Comissão Nacional do Zoneamento reprova lei de Mato Grosso

Esta é a terceira decisão contrária ao Zoneamento Socioeconômico e Ecológico do Estado

A Comissão Nacional do Zoneamento, formada por membros de 14 ministérios, se manifestou contrária a Lei 9.523/11, que instituiu o Zoneamento Socioeconômico e Ecológico de Mato Grosso (ZSEE/MT). A decisão foi tomada na última quinta-feira (29) durante reunião ordinária, realizada em Brasília.

O parecer da Comissão apontou que o zoneamento mato-grossense desconsiderou vários critérios obrigatórios contidos no decreto federal nº 4.297/2002 que define as diretrizes metodológicas para elaboração de zoneamentos no país, além de apresentar incompatibilidade com outras leis em vigor, falhas técnicas e jurídicas. Um destes conflitos é com relação ao Macrozoneamento Ecológico-Econômico da Amazônia Legal. A decisão será encaminhada esta semana ao governo do estado com a recomendação de refazer o trabalho seguindo as bases metodológicas e legais do processo.

Esta é a terceira decisão contrária à lei elaborada pelos deputados estaduais e sancionada pelo governador do estado, Silval Barbosa, em abril de 2011. No mês passado, o Ministério Público Estadual, através de uma Ação Civil Pública, conseguiu uma liminar suspendendo os efeitos da lei por conta dos erros técnicos e jurídicos que poderiam ocasionar graves consequências para a sustentabilidade da produção agrícola e dos processos ecossistêmicos caso entrasse em vigor. O governo do estado interpôs recurso tentando reverter a decisão, mas teve o pedido negado, na semana passada, pelo Tribunal de Justiça de Mato Grosso (TJ-MT).

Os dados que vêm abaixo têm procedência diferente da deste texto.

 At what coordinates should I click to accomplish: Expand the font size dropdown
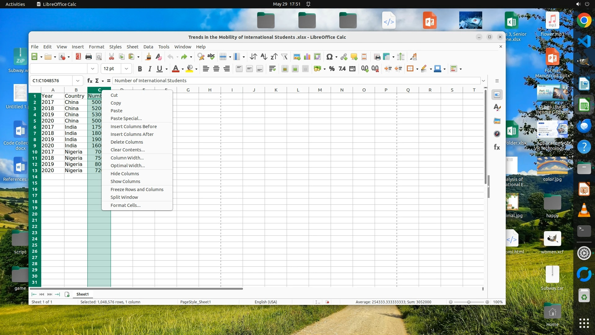pyautogui.click(x=126, y=69)
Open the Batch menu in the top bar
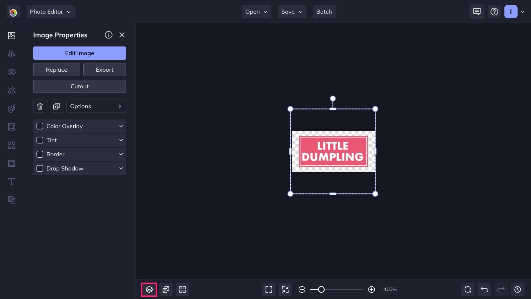This screenshot has width=531, height=299. tap(324, 12)
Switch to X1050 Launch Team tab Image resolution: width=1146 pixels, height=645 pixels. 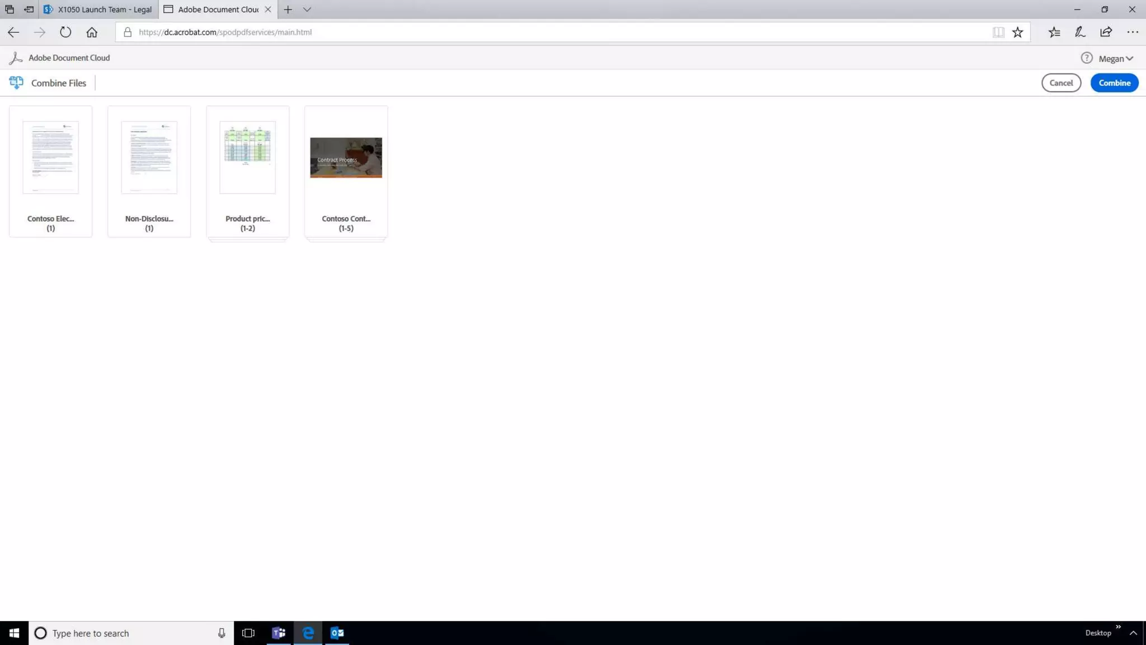pyautogui.click(x=98, y=10)
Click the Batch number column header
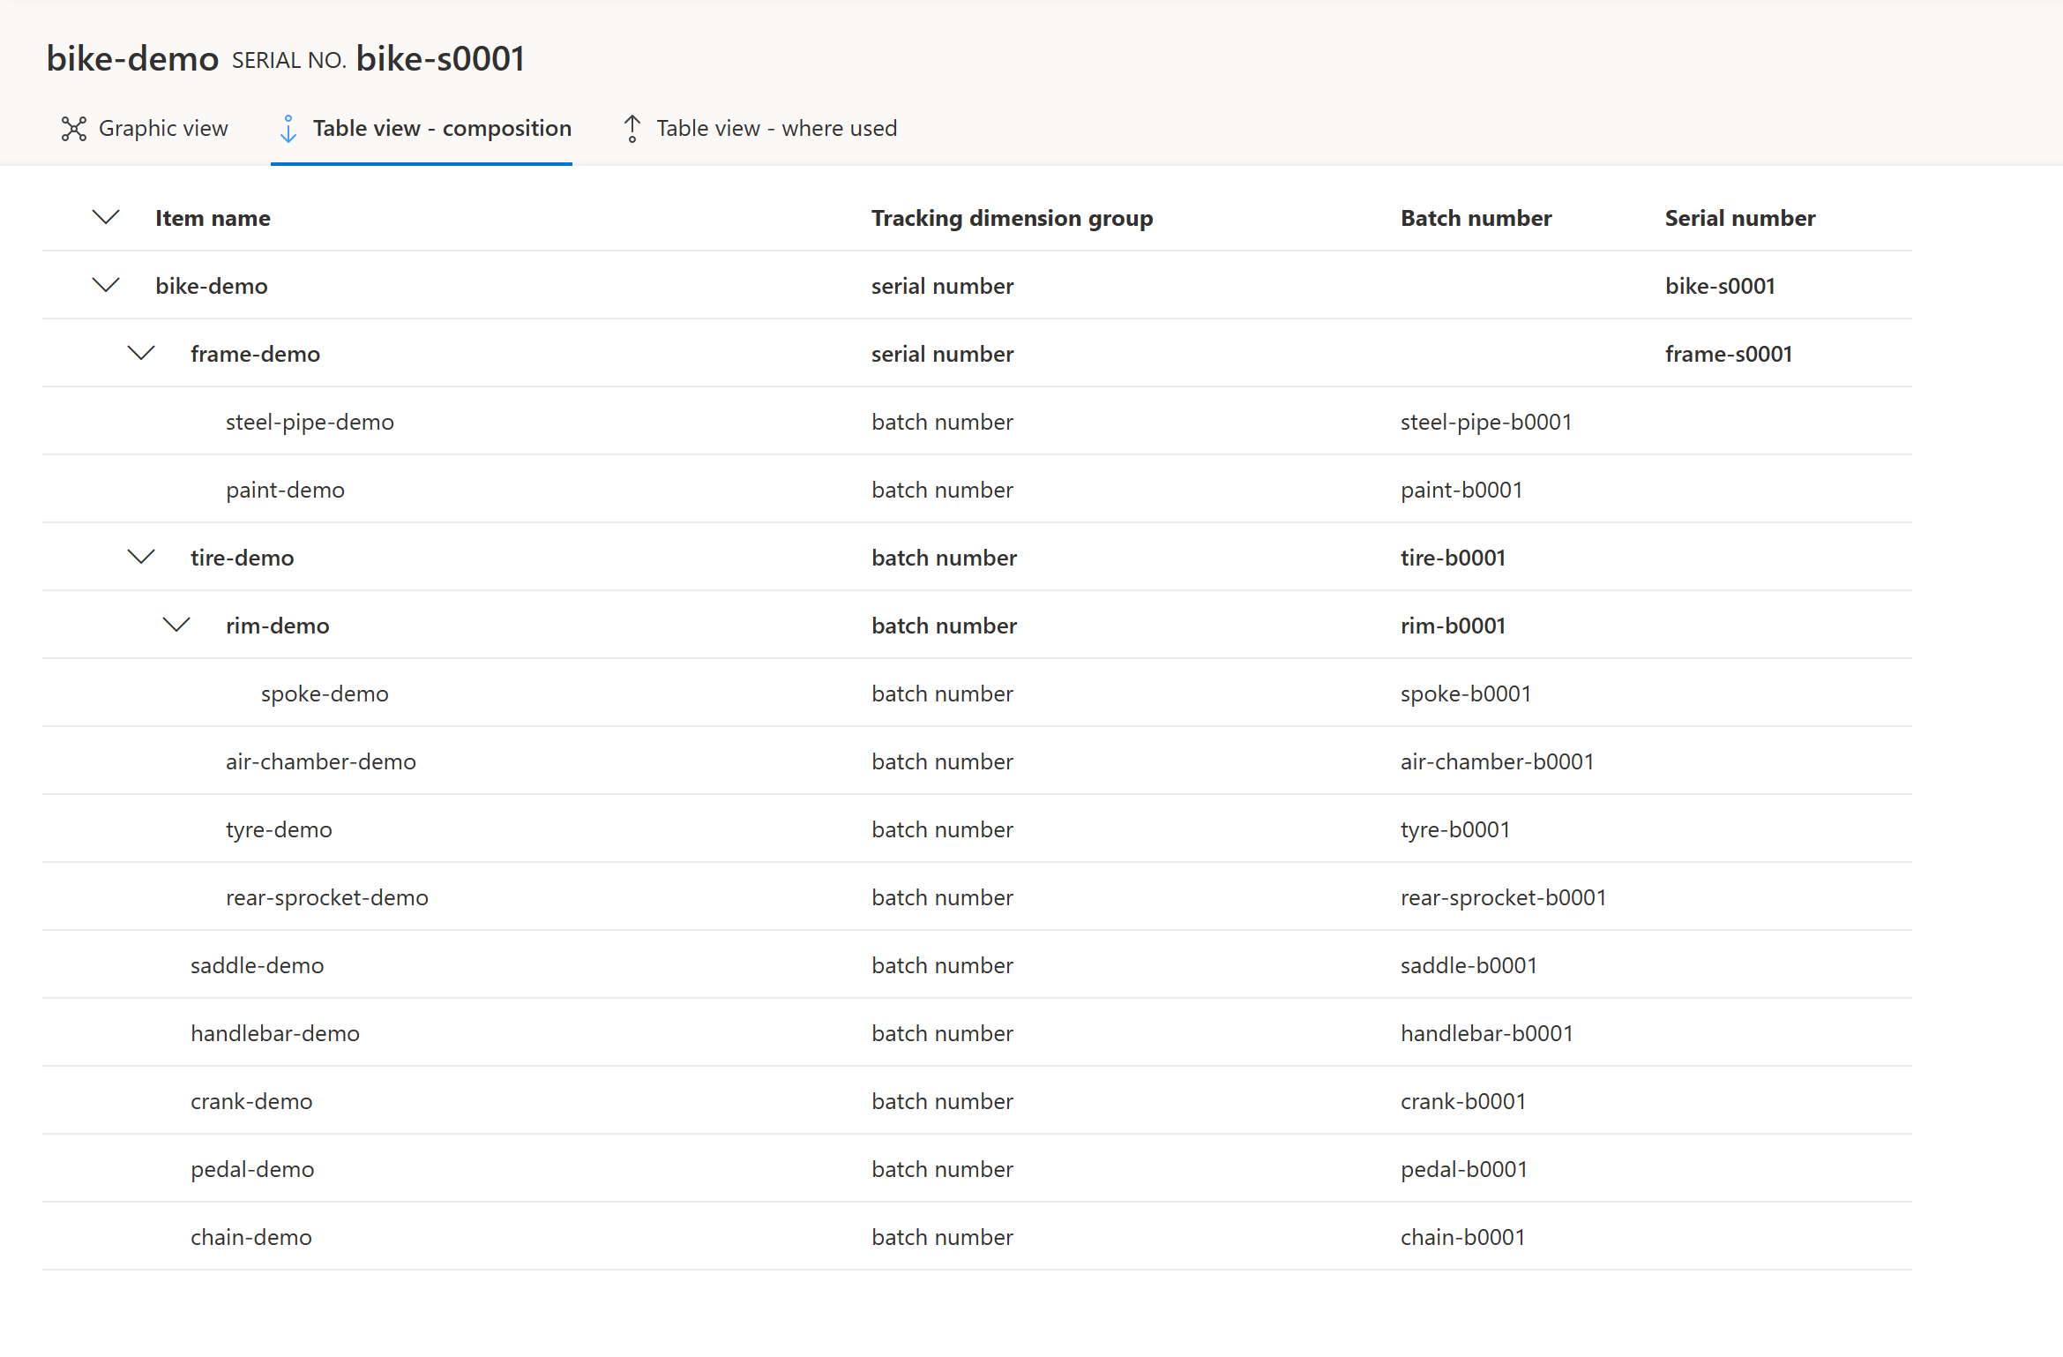Screen dimensions: 2063x1357 [1476, 218]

De acordo com João Andrade, coordenador do Programa Governança Florestal, do Instituto Centro de Vida (ICV), o que está acontecendo poderia ter sido evitado, caso os deputados estaduais e o governador do estado tivessem ouvido a sociedade. “Havia um g rupo de entidades da sociedade civil acompanhando o processo de construção do zoneamento e se manifestando em relação aos problemas, mas que foram completamente ignorados e deixados de fora do processo”, relembrou. Segundo o coordenador, a expectativa agora é que a discussão para a reconstrução da proposta seja feita com bases técnicas, metodológicas, legais e democráticas. “É preciso reconhecer a importância da participação pública no processo de construção do zoneamento”.

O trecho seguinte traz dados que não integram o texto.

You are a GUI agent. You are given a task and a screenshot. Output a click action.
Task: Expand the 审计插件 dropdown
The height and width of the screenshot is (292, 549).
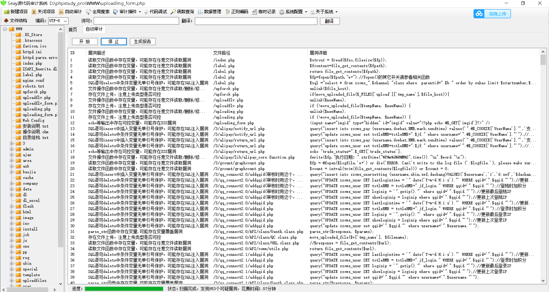(x=127, y=12)
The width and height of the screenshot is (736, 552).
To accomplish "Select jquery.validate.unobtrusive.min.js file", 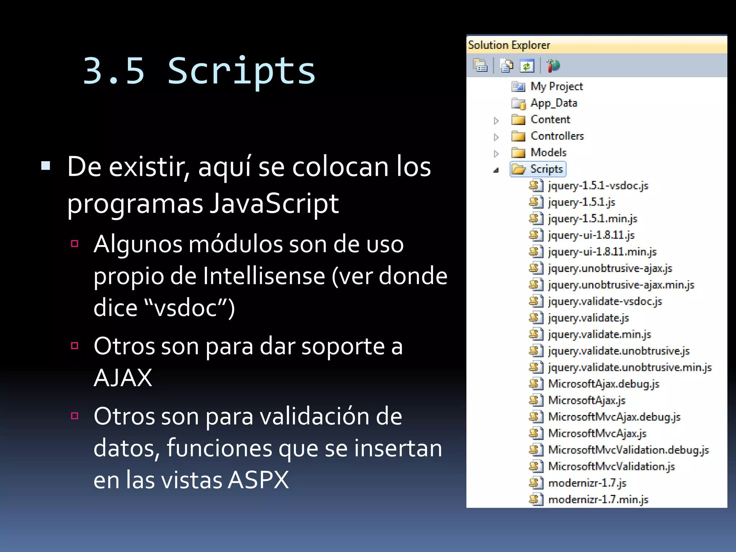I will (630, 368).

Para João Andrade, a metodologia terá que levar em consideração os aportes da sociedade civil balizados pelo Consórcio ZEE Brasil, que reúne instituições federais de notória especialização em suas respectivas áreas de atuação com o objetivo de desenvolver metodologias e executar projetos para aperfeiçoar o ZEE e adequar o mesmo às necessidades da gestão territorial do País.

Para entrar em vigor, os zoneamentos estaduais precisam de pareceres favoráveis dos órgãos da União, principalmente da Comissão Nacional, que tem como atribuições analisar e compatibilizar as políticas públicas estaduais com as federais.

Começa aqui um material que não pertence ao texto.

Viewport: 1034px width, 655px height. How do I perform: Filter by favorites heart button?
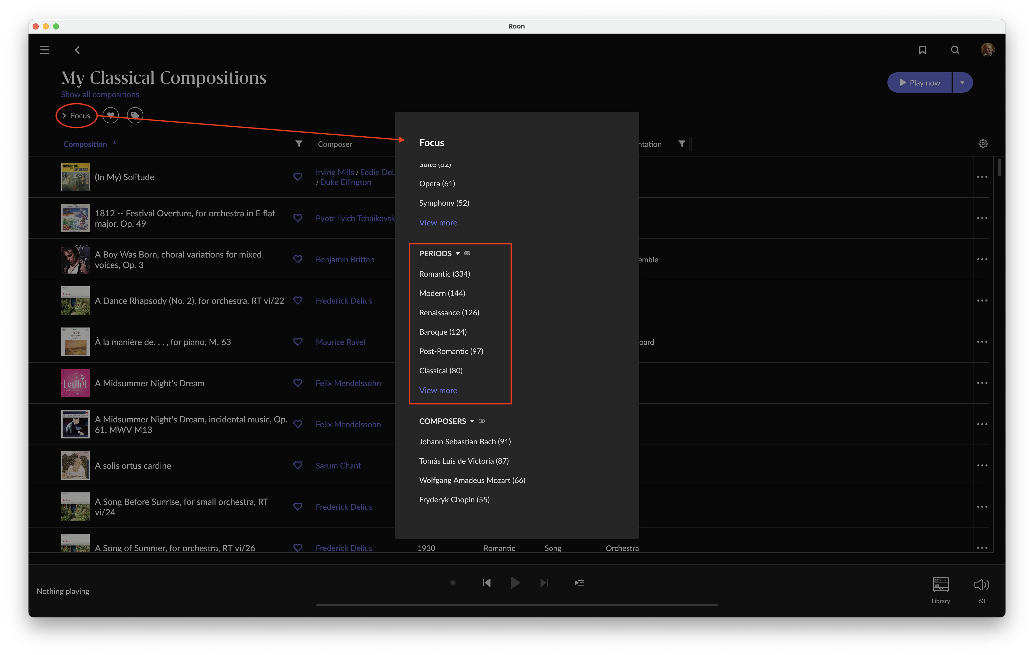pyautogui.click(x=110, y=115)

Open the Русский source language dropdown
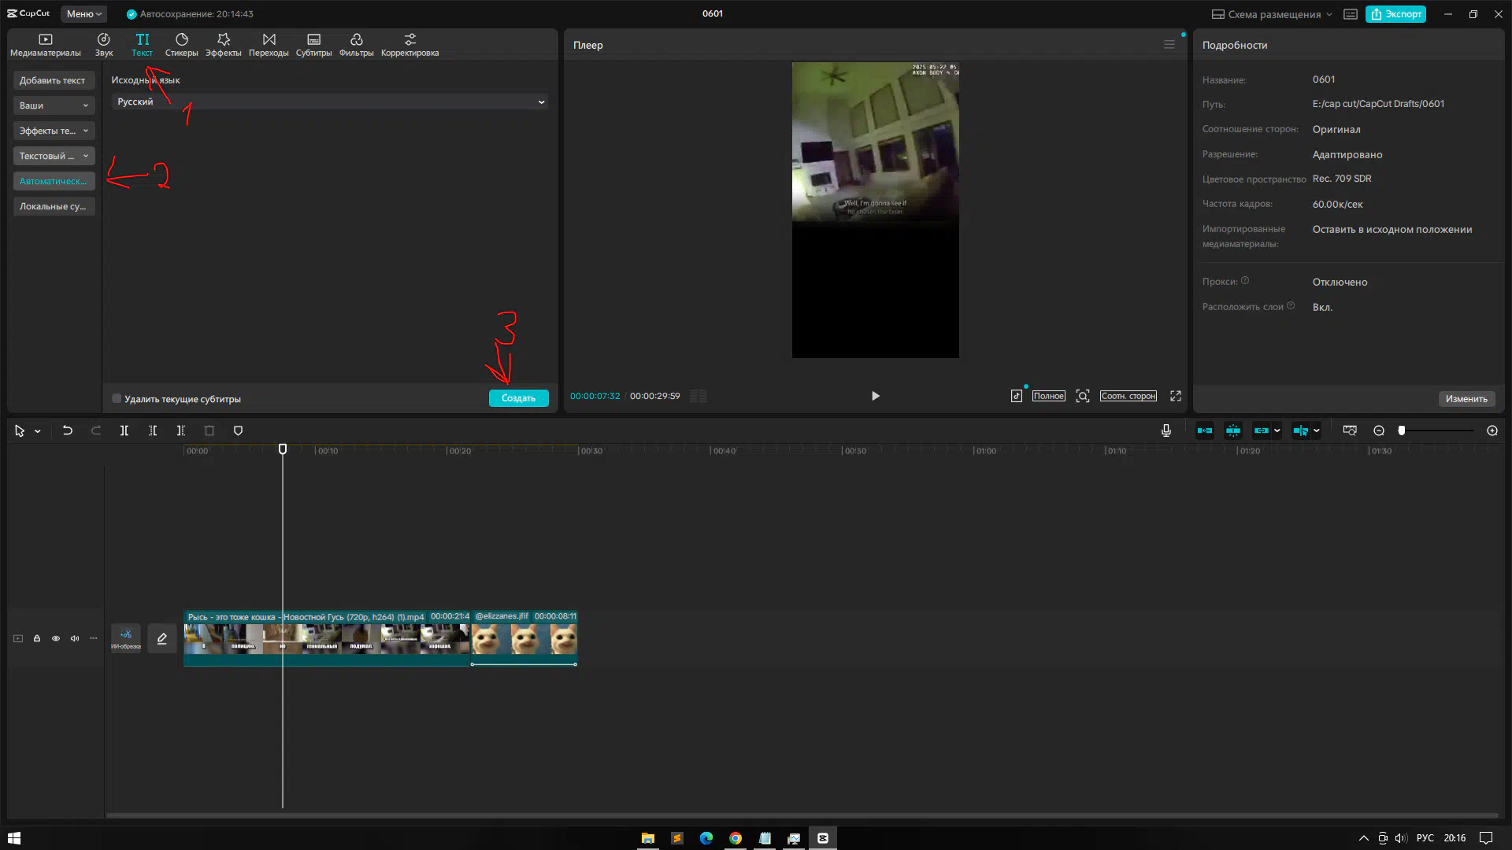point(329,102)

Entenda o caso de Mato Grosso

A proposta do ZSEE/MT teve início no Executivo Estadual, na década de 2000. O Estado ouviu técnicos, contratou assessorias especializadas e formulou um documento com bases científicas e metodológicas sólidas que foi encaminhado para a Assembleia Legislativa que realizou audiências públicas em todo o estado para referendar a proposta. O texto inicial foi modificado para incorporar o resultado dessas audiências e novamente apresentado para a sociedade, transformando-se em substitutivo ao projeto do Executivo. Na votação pela Assembleia, o substitutivo foi rejeitado e os deputados construíram outras duas propostas sem divulgação e que, mais tarde, demonstraram desrespeito tanto aos estudos técnicos quanto as propostas recolhidas nas audiências públicas. Depois disso, a lei foi votada pela Assembleia Legislativa e sancionada pelo governo do estado à revelia do conhecimento público.